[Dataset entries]
★ ★ ★ ★

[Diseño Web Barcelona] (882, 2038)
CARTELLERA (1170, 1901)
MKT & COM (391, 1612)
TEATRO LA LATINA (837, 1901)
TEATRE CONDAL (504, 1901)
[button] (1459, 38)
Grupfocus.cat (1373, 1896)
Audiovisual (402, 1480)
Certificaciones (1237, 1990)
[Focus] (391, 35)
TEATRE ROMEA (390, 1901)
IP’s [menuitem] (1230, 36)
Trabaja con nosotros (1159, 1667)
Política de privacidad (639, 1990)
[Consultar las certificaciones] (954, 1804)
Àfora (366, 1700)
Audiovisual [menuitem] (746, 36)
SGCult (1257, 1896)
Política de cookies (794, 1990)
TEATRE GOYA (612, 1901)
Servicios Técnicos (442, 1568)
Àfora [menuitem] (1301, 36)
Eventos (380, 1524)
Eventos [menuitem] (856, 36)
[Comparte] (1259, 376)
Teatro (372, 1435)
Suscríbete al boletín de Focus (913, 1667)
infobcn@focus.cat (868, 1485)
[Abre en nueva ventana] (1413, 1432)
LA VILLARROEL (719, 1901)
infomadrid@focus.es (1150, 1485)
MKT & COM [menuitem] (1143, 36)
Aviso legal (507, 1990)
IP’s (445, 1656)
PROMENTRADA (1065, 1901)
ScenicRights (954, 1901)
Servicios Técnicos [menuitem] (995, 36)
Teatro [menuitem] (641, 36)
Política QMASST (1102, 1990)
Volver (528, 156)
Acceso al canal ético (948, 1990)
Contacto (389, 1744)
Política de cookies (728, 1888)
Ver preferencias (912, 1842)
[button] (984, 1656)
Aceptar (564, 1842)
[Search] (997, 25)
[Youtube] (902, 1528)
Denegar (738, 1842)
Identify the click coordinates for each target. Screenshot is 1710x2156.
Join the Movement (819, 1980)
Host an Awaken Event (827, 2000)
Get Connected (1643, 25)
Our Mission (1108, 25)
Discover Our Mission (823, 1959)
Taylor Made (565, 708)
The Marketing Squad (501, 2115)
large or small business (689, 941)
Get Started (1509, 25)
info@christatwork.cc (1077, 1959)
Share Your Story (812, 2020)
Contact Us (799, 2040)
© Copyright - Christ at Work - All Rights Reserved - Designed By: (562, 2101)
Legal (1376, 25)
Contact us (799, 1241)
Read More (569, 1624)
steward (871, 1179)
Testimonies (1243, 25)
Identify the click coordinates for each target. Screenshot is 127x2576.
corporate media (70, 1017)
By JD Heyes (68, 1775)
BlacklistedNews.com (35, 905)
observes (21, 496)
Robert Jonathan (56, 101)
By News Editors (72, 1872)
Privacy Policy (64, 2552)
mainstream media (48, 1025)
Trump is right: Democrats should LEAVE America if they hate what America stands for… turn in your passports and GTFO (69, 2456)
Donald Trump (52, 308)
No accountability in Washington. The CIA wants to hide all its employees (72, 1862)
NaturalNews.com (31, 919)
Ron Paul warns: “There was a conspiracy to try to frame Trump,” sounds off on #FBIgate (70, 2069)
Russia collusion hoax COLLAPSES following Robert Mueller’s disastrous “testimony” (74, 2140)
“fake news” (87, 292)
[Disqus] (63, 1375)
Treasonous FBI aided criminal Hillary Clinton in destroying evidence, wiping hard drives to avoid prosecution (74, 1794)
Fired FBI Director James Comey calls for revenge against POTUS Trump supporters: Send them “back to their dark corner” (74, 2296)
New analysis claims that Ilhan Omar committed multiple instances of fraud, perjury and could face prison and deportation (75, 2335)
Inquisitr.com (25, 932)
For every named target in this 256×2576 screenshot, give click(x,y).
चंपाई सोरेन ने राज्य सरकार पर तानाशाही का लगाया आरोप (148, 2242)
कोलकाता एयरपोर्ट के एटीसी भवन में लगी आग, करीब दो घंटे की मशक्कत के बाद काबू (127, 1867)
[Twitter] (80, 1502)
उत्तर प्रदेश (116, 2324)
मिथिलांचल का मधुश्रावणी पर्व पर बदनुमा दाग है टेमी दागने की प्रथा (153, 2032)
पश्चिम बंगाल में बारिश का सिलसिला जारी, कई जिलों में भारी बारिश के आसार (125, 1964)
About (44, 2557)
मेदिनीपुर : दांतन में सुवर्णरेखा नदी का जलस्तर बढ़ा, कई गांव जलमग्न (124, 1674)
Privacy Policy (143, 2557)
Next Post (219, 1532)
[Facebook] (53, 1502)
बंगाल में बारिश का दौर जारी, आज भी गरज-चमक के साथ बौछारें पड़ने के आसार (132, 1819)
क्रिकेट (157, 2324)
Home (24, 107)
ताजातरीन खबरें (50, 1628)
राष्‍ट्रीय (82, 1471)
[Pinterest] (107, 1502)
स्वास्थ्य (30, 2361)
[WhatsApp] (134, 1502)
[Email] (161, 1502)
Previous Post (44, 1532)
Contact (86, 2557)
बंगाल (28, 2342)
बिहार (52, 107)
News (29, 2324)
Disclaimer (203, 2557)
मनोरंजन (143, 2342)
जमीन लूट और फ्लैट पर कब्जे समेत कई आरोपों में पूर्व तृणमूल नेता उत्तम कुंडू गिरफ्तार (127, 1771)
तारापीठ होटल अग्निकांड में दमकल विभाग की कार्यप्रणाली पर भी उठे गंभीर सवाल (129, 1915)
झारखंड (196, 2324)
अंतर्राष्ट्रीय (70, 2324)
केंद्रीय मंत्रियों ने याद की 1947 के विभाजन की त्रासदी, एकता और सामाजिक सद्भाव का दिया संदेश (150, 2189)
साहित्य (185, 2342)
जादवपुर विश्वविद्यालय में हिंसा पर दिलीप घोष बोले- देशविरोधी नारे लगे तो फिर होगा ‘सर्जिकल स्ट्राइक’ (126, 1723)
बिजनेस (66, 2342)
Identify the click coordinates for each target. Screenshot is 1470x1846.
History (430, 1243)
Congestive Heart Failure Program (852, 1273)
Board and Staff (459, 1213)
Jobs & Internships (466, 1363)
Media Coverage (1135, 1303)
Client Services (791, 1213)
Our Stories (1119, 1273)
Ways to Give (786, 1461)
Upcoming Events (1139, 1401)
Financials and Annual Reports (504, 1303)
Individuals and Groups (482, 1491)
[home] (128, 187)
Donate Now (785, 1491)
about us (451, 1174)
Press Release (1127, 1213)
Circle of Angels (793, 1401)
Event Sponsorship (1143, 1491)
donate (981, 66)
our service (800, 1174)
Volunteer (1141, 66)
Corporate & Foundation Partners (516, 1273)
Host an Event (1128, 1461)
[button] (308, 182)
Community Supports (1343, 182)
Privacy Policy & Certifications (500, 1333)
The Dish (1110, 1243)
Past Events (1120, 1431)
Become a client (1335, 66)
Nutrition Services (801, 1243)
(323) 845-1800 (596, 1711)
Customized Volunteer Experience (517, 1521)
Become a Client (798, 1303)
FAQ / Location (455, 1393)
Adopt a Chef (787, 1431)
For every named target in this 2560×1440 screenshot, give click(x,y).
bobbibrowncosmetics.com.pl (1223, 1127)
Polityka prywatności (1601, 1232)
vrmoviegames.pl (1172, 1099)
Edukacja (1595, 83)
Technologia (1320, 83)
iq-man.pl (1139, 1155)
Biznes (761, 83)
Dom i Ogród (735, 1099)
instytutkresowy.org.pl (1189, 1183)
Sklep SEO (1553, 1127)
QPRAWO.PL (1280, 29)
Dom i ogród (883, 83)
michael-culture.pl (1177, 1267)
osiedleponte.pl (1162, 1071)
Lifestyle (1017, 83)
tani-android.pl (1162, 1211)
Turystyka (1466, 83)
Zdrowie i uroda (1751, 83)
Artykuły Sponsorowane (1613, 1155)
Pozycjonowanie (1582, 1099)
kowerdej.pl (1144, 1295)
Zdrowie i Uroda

★ ★ ★ ★

• [What you are asked to do] Repeat what the records above say. Use their exact words.

• [Task result]
[Diseño Web Barcelona] (882, 2038)
CARTELLERA (1170, 1901)
MKT & COM (391, 1612)
TEATRO LA LATINA (837, 1901)
TEATRE CONDAL (504, 1901)
[button] (1459, 38)
Grupfocus.cat (1373, 1896)
Audiovisual (402, 1480)
Certificaciones (1237, 1990)
[Focus] (391, 35)
TEATRE ROMEA (390, 1901)
IP’s [menuitem] (1230, 36)
Trabaja con nosotros (1159, 1667)
Política de privacidad (639, 1990)
[Consultar las certificaciones] (954, 1804)
Àfora (366, 1700)
Audiovisual [menuitem] (746, 36)
SGCult (1257, 1896)
Política de cookies (794, 1990)
TEATRE GOYA (612, 1901)
Servicios Técnicos (442, 1568)
Àfora [menuitem] (1301, 36)
Eventos (380, 1524)
Eventos [menuitem] (856, 36)
[Comparte] (1259, 376)
Teatro (372, 1435)
Suscríbete al boletín de Focus (913, 1667)
infobcn@focus.cat (868, 1485)
[Abre en nueva ventana] (1413, 1432)
LA VILLARROEL (719, 1901)
infomadrid@focus.es (1150, 1485)
MKT & COM [menuitem] (1143, 36)
Aviso legal (507, 1990)
IP’s (445, 1656)
PROMENTRADA (1065, 1901)
ScenicRights (954, 1901)
Servicios Técnicos [menuitem] (995, 36)
Teatro [menuitem] (641, 36)
Política QMASST (1102, 1990)
Volver (528, 156)
Acceso al canal ético (948, 1990)
Contacto (389, 1744)
Política de cookies (728, 1888)
Ver preferencias (912, 1842)
[button] (984, 1656)
Aceptar (564, 1842)
[Search] (997, 25)
[Youtube] (902, 1528)
Denegar (738, 1842)
Identify the click coordinates for each target. Screenshot is 1710x2156.
Join the Movement (819, 1980)
Host an Awaken Event (827, 2000)
Get Connected (1643, 25)
Our Mission (1108, 25)
Discover Our Mission (823, 1959)
Taylor Made (565, 708)
The Marketing Squad (501, 2115)
large or small business (689, 941)
Get Started (1509, 25)
info@christatwork.cc (1077, 1959)
Share Your Story (812, 2020)
Contact Us (799, 2040)
© Copyright - Christ at Work - All Rights Reserved - Designed By: (562, 2101)
Legal (1376, 25)
Contact us (799, 1241)
Read More (569, 1624)
steward (871, 1179)
Testimonies (1243, 25)
Identify the click coordinates for each target. Screenshot is 127x2576.
corporate media (70, 1017)
By JD Heyes (68, 1775)
BlacklistedNews.com (35, 905)
observes (21, 496)
Robert Jonathan (56, 101)
By News Editors (72, 1872)
Privacy Policy (64, 2552)
mainstream media (48, 1025)
Trump is right: Democrats should LEAVE America if they hate what America stands for… turn in your passports and GTFO (69, 2456)
Donald Trump (52, 308)
No accountability in Washington. The CIA wants to hide all its employees (72, 1862)
NaturalNews.com (31, 919)
Ron Paul warns: “There was a conspiracy to try to frame Trump,” sounds off on #FBIgate (70, 2069)
Russia collusion hoax COLLAPSES following Robert Mueller’s disastrous “testimony” (74, 2140)
“fake news” (87, 292)
[Disqus] (63, 1375)
Treasonous FBI aided criminal Hillary Clinton in destroying evidence, wiping hard drives to avoid prosecution (74, 1794)
Fired FBI Director James Comey calls for revenge against POTUS Trump supporters: Send them “back to their dark corner” (74, 2296)
New analysis claims that Ilhan Omar committed multiple instances of fraud, perjury and could face prison and deportation (75, 2335)
Inquisitr.com (25, 932)
For every named target in this 256×2576 screenshot, give click(x,y).
चंपाई सोरेन ने राज्य सरकार पर तानाशाही का लगाया आरोप (148, 2242)
कोलकाता एयरपोर्ट के एटीसी भवन में लगी आग, करीब दो घंटे की मशक्कत के बाद काबू (127, 1867)
[Twitter] (80, 1502)
उत्तर प्रदेश (116, 2324)
मिथिलांचल का मधुश्रावणी पर्व पर बदनुमा दाग है टेमी दागने की प्रथा (153, 2032)
पश्चिम बंगाल में बारिश का सिलसिला जारी, कई जिलों में भारी बारिश के आसार (125, 1964)
About (44, 2557)
मेदिनीपुर : दांतन में सुवर्णरेखा नदी का जलस्तर बढ़ा, कई गांव जलमग्न (124, 1674)
Privacy Policy (143, 2557)
Next Post (219, 1532)
[Facebook] (53, 1502)
बंगाल में बारिश का दौर जारी, आज भी गरज-चमक के साथ बौछारें पड़ने के आसार (132, 1819)
क्रिकेट (157, 2324)
Home (24, 107)
ताजातरीन खबरें (50, 1628)
राष्‍ट्रीय (82, 1471)
[Pinterest] (107, 1502)
स्वास्थ्य (30, 2361)
[WhatsApp] (134, 1502)
[Email] (161, 1502)
Previous Post (44, 1532)
Contact (86, 2557)
बंगाल (28, 2342)
बिहार (52, 107)
News (29, 2324)
Disclaimer (203, 2557)
मनोरंजन (143, 2342)
जमीन लूट और फ्लैट पर कब्जे समेत कई आरोपों में पूर्व तृणमूल नेता उत्तम कुंडू गिरफ्तार (127, 1771)
तारापीठ होटल अग्निकांड में दमकल विभाग की कार्यप्रणाली पर भी उठे गंभीर सवाल (129, 1915)
झारखंड (196, 2324)
अंतर्राष्ट्रीय (70, 2324)
केंद्रीय मंत्रियों ने याद की 1947 के विभाजन की त्रासदी, एकता और सामाजिक सद्भाव का दिया संदेश (150, 2189)
साहित्य (185, 2342)
जादवपुर विश्वविद्यालय में हिंसा पर दिलीप घोष बोले- देशविरोधी नारे लगे तो फिर होगा ‘सर्जिकल स्ट्राइक’ (126, 1723)
बिजनेस (66, 2342)
Identify the click coordinates for each target. Screenshot is 1470x1846.
History (430, 1243)
Congestive Heart Failure Program (852, 1273)
Board and Staff (459, 1213)
Jobs & Internships (466, 1363)
Media Coverage (1135, 1303)
Client Services (791, 1213)
Our Stories (1119, 1273)
Ways to Give (786, 1461)
Upcoming Events (1139, 1401)
Financials and Annual Reports (504, 1303)
Individuals and Groups (482, 1491)
[home] (128, 187)
Donate Now (785, 1491)
about us (451, 1174)
Press Release (1127, 1213)
Circle of Angels (793, 1401)
Event Sponsorship (1143, 1491)
donate (981, 66)
our service (800, 1174)
Volunteer (1141, 66)
Corporate & Foundation Partners (516, 1273)
Host an Event (1128, 1461)
[button] (308, 182)
Community Supports (1343, 182)
Privacy Policy & Certifications (500, 1333)
The Dish (1110, 1243)
Past Events (1120, 1431)
Become a client (1335, 66)
Nutrition Services (801, 1243)
(323) 845-1800 (596, 1711)
Customized Volunteer Experience (517, 1521)
Become a Client (798, 1303)
FAQ / Location (455, 1393)
Adopt a Chef (787, 1431)
For every named target in this 2560×1440 screenshot, give click(x,y).
bobbibrowncosmetics.com.pl (1223, 1127)
Polityka prywatności (1601, 1232)
vrmoviegames.pl (1172, 1099)
Edukacja (1595, 83)
Technologia (1320, 83)
iq-man.pl (1139, 1155)
Biznes (761, 83)
Dom i Ogród (735, 1099)
instytutkresowy.org.pl (1189, 1183)
Sklep SEO (1553, 1127)
QPRAWO.PL (1280, 29)
Dom i ogród (883, 83)
michael-culture.pl (1177, 1267)
osiedleponte.pl (1162, 1071)
Lifestyle (1017, 83)
tani-android.pl (1162, 1211)
Turystyka (1466, 83)
Zdrowie i uroda (1751, 83)
Artykuły Sponsorowane (1613, 1155)
Pozycjonowanie (1582, 1099)
kowerdej.pl (1144, 1295)
Zdrowie i Uroda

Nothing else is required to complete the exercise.